Beberapa pemain di kabarkan merasa kehilangan kebebasan berekspresi di lapangan. Jika pada era sebelumnya para pemain di beri ruang lebih luas untuk berimprovisasi, di bawah Alonso setiap pergerakan di tuntut mengikuti skema yang telah di tentukan. Situasi ini memicu ketegangan. Terutama dengan pemain-pemain yang terbiasa bermain lepas.

Konflik Vinicius Junior dan Dampaknya pada Negosiasi Kontrak

Nama Vinicius Junior menjadi sorotan utama dalam dinamika tersebut. Hubungannya dengan Alonso di laporkan memburuk sejak laga El Clasico pada Oktober 2025. Pada pertandingan tersebut, Vinicius terlihat kecewa saat di tarik keluar di babak kedua, sebuah keputusan yang memicu ketidakpuasan terbuka dari sang pemain.

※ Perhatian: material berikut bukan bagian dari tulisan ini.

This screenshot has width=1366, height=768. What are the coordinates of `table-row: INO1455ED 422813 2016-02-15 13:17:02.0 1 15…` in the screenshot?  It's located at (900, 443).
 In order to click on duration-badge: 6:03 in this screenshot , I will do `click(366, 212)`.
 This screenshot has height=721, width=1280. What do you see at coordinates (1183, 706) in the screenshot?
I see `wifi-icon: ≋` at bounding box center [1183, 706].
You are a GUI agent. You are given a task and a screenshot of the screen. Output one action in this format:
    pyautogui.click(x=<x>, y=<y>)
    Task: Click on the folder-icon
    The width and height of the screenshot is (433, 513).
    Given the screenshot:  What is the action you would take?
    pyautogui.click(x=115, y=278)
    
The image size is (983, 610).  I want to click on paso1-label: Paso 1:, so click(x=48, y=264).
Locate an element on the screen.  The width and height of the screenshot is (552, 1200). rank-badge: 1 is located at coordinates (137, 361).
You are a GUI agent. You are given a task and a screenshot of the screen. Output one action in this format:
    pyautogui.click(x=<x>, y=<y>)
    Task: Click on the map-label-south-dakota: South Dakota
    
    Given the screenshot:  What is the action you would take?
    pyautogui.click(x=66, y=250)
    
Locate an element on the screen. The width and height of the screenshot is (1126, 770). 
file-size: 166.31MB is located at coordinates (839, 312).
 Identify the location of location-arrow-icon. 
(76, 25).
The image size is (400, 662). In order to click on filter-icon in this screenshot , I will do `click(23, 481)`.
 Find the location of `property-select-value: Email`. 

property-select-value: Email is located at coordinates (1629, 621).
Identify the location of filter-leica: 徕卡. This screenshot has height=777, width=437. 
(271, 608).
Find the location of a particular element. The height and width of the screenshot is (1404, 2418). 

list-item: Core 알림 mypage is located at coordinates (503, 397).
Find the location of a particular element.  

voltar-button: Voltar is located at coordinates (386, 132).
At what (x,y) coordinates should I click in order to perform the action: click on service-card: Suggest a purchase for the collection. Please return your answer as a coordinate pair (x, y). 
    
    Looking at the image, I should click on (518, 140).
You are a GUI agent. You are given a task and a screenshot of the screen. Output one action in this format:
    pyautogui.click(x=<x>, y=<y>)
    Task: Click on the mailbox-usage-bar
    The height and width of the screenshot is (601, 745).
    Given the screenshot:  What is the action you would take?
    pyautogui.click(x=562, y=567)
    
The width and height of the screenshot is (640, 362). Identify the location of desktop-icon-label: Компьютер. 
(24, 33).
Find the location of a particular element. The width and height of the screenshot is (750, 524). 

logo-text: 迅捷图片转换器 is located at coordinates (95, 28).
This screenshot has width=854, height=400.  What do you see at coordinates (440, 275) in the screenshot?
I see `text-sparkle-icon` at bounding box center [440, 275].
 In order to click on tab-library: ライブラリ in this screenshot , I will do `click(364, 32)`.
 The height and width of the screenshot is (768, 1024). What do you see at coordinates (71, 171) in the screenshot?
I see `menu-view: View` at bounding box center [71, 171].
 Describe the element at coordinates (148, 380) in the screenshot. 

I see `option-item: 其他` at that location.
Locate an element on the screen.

Situasi ini berdampak langsung pada masa depannya di klub. Vinicius di sebut enggan membahas perpanjangan kontrak selama Alonso masih berada di kursi pelatih. Akibatnya, negosiasi yang sempat berjalan positif akhirnya terhenti dan menimbulkan spekulasi luas mengenai kemungkinan kepergiannya dari Santiago Bernabeu.

Real Madrid Optimistis Amankan Masa Depan Vinicius

Setelah kepergian Alonso, manajemen Real Madrid segera membuka kembali pembicaraan dengan pihak Vinicius. Media Spanyol, Carrusel Deportivo, melaporkan bahwa klub kini optimistis dapat mencapai kesepakatan baru dengan winger asal Brasil tersebut.

Vinicius di sebut mengajukan permintaan kontrak bernilai besar. Perwakilannya di kabarkan menginginkan gaji hingga 30 juta euro per musim, yang berpotensi menjadikannya pemain dengan bayaran tertinggi di skuad saat ini. Jika terealisasi, nilai tersebut akan menempatkannya sebagai pemain dengan gaji tertinggi kedua dalam sejarah klub, tepat di bawah legenda Cristiano Ronaldo.

Ancaman Klub Arab Saudi dan Sikap Tegas Madrid

Sebelumnya, Vinicius juga santer dikaitkan dengan minat serius dari klub-klub Arab Saudi yang siap menawarkan kontrak fantastis. Meski demikian, Real Madrid menegaskan keinginannya untuk mempertahankan pemain yang direkrut dari Flamengo tersebut sebagai bagian utama proyek jangka panjang klub.

Bagi Real Madrid, mengamankan Vinicius bukan sekadar soal mempertahankan pemain bintang, melainkan juga menjaga identitas dan daya saing tim di level tertinggi Eropa. Dengan usia yang masih muda dan peran krusial di lini serang, Vinicius dipandang sebagai simbol masa depan Los Blancos.